A lot of my clients, who really don’t have time or knowledge to plow through the legalese of the Family
Medical Leave Act (FMLA), make huge assumptions. Like, they have to let every employee take three months off, just because they asked. And they think the fact that that employee’s absence may throw the company into some chaos is just…too bad. So as far as they’re concerned, FMLA is just a longer way of say FML—F***mylife!
I talked with a potential client who swore she would never have more than 49 employees because she was so traumatized by working at a major corporation and having people take FMLA absences, disrupting her ability to get projects done. Nobody likes to fail or miss deadlines and you don’t really want to have to explain to customers it’s because a key person is out on leave. That falls under the category of “not my problem” for most customers.
I had another client who thought anybody in the company who wanted 12 weeks for any kind of personal or family issue, got to take it. But that’s not really the case. The circumstances are limited including the birth or adoption of a child, care for a parent, spouse or child—especially someone who was in the military, or a serious or chronic illness. For employees who qualify, you don’t have to pay them while they’re gone, but you do have to protect their jobs by promising the same or a similar job when they return. If that gets in the way of completing a project, you might move them, for example, off the project. That’s not violating FMLA, it’s just keeping your company running.
If you’re worried about the employee abusing the act, don’t.
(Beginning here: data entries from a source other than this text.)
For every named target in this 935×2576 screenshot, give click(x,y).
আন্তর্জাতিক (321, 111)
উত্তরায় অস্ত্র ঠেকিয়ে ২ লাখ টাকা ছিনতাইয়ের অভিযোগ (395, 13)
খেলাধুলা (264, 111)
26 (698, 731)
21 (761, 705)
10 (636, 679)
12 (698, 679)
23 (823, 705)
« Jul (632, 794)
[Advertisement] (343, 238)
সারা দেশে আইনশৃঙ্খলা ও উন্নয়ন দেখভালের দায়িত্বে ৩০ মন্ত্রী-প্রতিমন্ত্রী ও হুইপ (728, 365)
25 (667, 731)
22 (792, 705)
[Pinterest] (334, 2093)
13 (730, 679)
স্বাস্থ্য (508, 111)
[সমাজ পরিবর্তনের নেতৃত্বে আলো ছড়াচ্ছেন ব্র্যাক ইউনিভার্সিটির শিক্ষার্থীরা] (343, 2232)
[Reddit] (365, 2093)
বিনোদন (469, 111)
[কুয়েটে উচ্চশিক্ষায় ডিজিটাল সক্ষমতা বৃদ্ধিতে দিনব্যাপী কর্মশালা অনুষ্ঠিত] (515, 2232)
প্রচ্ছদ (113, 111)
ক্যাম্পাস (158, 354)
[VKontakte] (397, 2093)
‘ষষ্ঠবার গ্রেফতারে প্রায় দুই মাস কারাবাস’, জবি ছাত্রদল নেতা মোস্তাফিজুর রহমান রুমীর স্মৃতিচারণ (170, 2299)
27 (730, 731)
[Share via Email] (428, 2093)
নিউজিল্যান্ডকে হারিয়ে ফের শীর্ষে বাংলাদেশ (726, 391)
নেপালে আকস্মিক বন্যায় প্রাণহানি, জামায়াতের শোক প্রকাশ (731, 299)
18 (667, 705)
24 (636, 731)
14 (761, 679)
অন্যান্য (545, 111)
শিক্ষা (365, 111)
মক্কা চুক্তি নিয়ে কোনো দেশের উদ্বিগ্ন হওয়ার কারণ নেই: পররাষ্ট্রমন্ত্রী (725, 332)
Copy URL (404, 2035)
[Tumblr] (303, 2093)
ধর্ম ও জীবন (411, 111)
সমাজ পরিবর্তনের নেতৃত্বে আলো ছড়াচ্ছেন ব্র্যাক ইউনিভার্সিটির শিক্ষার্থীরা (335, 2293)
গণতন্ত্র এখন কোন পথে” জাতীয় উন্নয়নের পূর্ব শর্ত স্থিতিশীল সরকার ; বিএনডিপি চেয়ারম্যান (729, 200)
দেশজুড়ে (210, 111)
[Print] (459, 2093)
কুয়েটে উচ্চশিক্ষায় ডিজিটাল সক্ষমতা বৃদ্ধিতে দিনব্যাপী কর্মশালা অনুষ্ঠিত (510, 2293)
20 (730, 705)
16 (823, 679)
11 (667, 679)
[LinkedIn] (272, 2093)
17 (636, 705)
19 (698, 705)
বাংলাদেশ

Your rights as an employer include requiring all employees to apply for FMLA and give reasons and documentation to validate their need to take it, including a doctor’s note. You can require that employee to get a second medical opinion from a medical professional of your choice. You have to pay for it, but you can require it. You can even ask new mothers to provide medical verification that they need the full 12 weeks to bond with their children. It may be a really bad idea—you may not want them back after nine weeks and angry to be in the office rather than home with the baby. But you can do it.
The fact is, FMLA is good for employers, too. It’s better to get back someone you hired, who is trained and already knows your company and your team, provided they’re a good performer. And except for emergency situations like a major car accident or falling off a cliff, there’s usually time to sit down with the employee and work through how to handle FMLA optimally for both of you. Its really not that scary on the other side of the door, I promise.
This might be one of those times to hire an expert to help you craft your FMLA policy, so you don’t have to come up with one on the fly when an employee is suddenly hurt or ill. FMLA doesn’t have to be FML.